══ Data in this exercise
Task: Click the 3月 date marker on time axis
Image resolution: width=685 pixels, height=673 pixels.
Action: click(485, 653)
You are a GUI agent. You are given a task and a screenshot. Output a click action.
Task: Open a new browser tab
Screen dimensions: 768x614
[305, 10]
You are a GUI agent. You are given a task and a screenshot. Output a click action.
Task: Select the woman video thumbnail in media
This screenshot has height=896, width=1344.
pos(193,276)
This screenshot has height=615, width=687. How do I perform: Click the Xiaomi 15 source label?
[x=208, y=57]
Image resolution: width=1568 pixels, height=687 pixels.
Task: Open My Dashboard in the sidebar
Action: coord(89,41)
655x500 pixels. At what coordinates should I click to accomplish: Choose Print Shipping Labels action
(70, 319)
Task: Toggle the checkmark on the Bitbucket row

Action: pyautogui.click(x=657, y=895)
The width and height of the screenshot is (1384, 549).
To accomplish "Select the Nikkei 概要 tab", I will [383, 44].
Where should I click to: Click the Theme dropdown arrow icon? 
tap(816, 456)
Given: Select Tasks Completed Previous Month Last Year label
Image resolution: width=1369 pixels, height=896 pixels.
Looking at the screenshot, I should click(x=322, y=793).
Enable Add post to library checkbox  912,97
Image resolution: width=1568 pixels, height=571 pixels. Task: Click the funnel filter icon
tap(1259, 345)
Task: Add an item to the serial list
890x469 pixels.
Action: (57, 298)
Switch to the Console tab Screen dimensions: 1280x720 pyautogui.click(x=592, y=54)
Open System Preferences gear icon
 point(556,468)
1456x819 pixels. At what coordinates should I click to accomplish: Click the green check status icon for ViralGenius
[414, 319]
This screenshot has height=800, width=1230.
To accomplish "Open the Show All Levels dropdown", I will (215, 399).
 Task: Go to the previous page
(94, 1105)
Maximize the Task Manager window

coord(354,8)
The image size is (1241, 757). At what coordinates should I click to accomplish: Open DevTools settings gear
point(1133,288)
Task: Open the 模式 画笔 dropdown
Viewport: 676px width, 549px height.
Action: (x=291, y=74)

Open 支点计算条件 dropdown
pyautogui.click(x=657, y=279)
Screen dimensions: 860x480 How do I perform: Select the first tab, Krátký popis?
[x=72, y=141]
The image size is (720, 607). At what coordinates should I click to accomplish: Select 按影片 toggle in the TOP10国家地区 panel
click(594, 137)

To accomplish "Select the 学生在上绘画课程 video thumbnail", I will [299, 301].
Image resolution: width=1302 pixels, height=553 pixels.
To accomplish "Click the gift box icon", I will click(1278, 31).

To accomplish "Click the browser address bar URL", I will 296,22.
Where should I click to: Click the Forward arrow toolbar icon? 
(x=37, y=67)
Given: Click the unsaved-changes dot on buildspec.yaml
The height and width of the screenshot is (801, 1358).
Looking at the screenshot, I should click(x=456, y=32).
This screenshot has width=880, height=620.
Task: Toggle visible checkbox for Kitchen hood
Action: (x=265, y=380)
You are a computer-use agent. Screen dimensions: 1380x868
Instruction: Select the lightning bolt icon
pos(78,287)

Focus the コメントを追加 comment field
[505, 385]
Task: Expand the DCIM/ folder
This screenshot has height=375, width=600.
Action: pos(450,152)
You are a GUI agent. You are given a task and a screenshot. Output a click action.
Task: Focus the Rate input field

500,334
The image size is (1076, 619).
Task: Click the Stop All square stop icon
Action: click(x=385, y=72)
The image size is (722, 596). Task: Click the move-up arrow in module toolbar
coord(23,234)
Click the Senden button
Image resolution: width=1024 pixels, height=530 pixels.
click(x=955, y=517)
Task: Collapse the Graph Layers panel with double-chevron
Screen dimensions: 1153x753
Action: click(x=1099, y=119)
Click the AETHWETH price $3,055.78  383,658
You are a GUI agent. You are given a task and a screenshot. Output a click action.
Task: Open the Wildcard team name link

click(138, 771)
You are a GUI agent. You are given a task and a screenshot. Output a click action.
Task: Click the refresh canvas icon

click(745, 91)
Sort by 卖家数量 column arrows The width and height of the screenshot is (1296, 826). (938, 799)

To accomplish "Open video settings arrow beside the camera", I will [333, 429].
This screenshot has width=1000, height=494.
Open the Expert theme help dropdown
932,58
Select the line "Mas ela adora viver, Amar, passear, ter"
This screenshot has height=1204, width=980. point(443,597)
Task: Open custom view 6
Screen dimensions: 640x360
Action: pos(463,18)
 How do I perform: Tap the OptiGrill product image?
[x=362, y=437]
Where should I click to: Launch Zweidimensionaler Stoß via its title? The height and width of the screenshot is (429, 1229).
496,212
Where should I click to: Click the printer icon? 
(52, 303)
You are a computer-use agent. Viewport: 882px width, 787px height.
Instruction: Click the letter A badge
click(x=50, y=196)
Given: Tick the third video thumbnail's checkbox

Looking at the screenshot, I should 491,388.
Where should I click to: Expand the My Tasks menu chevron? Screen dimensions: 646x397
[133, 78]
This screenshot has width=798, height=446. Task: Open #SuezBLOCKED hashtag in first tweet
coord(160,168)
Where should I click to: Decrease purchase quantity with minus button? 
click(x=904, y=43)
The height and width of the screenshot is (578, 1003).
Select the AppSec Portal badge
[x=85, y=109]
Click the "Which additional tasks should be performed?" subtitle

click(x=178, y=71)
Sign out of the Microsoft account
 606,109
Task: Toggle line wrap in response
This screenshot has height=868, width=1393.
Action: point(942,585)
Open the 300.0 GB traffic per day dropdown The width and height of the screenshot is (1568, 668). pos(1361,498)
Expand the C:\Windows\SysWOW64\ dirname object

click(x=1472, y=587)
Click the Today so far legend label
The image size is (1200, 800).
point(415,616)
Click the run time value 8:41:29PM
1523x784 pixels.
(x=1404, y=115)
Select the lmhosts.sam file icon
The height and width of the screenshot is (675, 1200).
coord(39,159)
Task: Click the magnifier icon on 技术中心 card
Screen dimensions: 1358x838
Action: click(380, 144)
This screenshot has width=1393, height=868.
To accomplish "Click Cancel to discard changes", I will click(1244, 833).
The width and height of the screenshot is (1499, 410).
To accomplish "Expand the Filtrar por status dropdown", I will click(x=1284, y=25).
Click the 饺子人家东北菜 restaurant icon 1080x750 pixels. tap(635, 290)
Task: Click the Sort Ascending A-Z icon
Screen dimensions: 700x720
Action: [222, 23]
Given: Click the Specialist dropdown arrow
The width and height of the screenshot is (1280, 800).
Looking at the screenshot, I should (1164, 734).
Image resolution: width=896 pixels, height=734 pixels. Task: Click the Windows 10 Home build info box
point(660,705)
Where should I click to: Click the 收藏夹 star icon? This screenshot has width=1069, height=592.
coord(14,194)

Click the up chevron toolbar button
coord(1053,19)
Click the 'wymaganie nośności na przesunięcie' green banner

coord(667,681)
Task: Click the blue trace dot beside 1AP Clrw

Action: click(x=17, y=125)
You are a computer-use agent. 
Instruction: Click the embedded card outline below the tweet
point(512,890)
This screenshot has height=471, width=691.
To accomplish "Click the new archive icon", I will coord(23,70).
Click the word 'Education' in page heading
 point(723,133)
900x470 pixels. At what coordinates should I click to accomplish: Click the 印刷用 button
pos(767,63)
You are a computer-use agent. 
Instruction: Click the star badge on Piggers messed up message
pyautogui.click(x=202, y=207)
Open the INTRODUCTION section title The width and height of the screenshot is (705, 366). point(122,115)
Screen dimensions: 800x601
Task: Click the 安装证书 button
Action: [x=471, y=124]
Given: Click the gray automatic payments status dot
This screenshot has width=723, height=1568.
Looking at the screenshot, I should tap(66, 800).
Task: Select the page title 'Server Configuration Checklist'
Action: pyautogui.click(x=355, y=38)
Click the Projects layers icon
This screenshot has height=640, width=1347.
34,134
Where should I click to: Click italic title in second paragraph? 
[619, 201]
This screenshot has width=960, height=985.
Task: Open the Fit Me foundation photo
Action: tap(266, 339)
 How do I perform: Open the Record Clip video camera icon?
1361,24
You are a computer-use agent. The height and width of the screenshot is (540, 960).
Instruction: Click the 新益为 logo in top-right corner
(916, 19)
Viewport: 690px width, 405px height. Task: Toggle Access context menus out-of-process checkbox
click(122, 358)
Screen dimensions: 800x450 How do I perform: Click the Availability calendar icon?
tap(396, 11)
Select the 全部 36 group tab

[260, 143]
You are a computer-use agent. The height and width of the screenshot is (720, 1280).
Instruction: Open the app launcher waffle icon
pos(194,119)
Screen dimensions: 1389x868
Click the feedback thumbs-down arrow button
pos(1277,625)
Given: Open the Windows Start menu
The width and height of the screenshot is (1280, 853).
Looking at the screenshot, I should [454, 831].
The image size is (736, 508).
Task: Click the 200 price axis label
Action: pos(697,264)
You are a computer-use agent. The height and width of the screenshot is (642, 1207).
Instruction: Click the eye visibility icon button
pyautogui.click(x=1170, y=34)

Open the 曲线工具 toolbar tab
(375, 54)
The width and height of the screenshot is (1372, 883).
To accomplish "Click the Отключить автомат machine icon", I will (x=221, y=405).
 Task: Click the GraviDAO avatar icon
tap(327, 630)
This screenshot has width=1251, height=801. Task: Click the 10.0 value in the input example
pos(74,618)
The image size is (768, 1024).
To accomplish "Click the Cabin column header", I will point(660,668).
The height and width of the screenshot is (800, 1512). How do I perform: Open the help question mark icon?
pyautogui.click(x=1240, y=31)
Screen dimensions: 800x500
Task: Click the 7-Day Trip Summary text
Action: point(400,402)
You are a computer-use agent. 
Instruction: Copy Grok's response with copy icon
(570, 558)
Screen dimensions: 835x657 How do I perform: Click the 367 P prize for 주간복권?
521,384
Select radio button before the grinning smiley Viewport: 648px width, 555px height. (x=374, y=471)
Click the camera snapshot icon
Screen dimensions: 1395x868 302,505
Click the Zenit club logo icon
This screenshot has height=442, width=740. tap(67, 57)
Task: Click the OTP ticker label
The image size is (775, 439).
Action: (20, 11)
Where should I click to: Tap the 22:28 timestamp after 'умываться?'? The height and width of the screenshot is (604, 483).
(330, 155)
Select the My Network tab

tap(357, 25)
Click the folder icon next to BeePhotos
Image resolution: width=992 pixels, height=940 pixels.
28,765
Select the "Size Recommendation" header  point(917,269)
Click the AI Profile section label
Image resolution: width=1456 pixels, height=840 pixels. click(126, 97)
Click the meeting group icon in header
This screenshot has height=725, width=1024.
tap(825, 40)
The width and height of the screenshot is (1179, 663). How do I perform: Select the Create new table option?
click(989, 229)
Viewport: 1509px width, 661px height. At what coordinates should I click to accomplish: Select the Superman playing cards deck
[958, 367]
════
In the entries above, find every line holding the word "browser" and copy it out.

Task: Open a new browser tab
To accomplish "Click the browser address bar URL", I will 296,22.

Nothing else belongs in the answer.